Opinion: A familiar face in the back of the plane

Share

This article was originally on a blog post platform and may be missing photos, graphics or links. See About archive blog posts.

Not many folks seemed to notice yesterday morning as passengers--vacationers and business people--clambered on board U.S. Airways Flight 3027 in a people-packing, overhead bin-cramming, seatbelt-fastening ritual that happens thousands of times a day across the country.

The flight was half an hour late; aren’t they all these days?

This flight was going from Washington to Columbia, S.C. It was cramped in there; aren’t they all these days? And there, sitting among everybody else like anybody else was a man who would be leader of the free world, a would-be president of the United States, Republican candidate John McCain. He was beginning yet another two-day campaign swing that will continue this morning.

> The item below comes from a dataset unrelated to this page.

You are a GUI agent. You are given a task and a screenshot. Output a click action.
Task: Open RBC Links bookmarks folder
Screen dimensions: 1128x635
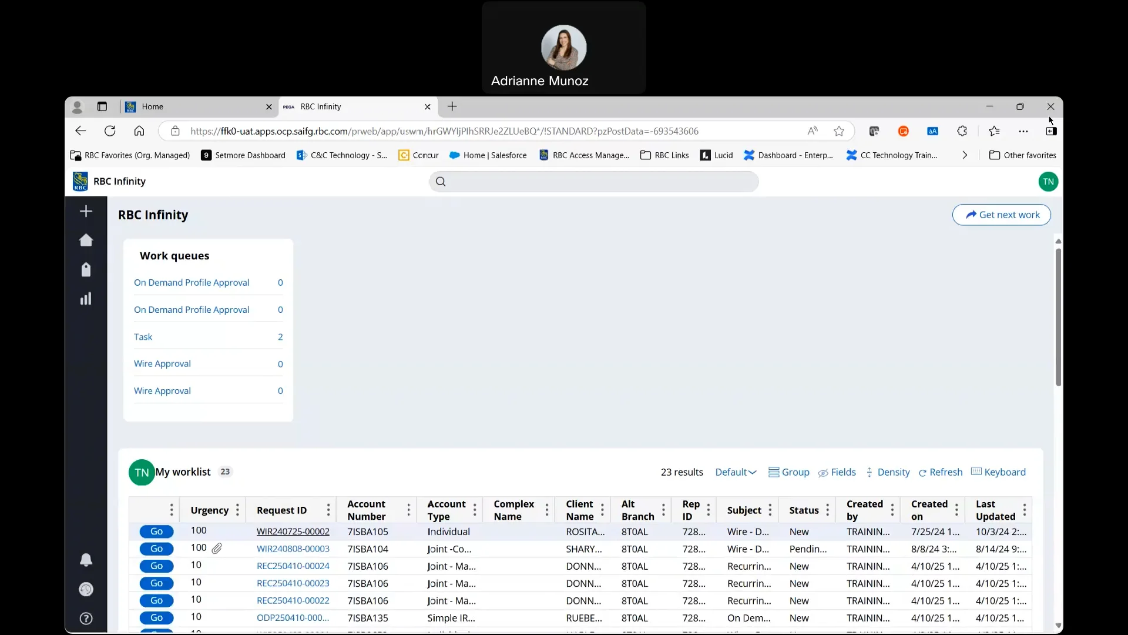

As Steve Holland of Reuters reports, McCain drew little notice from his fellow passengers. He walked through the Columbia airport virtually unnoticed. And got a warm reception at this month’s meeting of the Rotary Club. ‘This is what elections and politics in America should be all about--face-to-face meetings,’ McCain told the crowd, ‘not who can buy the most media.’

Advertisement

McCain is making a virtue out of necessity. He can’t buy media himself. His fundraising is limp. He travels with a lone aide, no more entourage, no more charter planes. His poll numbers have fallen. But not the spirit of the man who survived six years as a prisoner of war in Vietnam.

‘I’m going to be the next president of the United States,’ he says, ‘because I can out-campaign any of them.’ He dismisses straw polls as meaningless. On immigration reform, he now emphasizes border security first before any temporary guest worker program, a switch in emphasis he repeated on last night’s ‘O’Reilly Factor.’ On Iraq he still supports the troop buildup, says we are winning militarily while Iraqi political reforms lag.

He’s a tough, gritty guy and even veteran political reporters decline to write McCain’s chances off. If he does cling to any comeback chance, it’ll be because of his stubbornly determined presentations at small gatherings like the one in Columbia. And all the others he vows to keep doing in the coming days.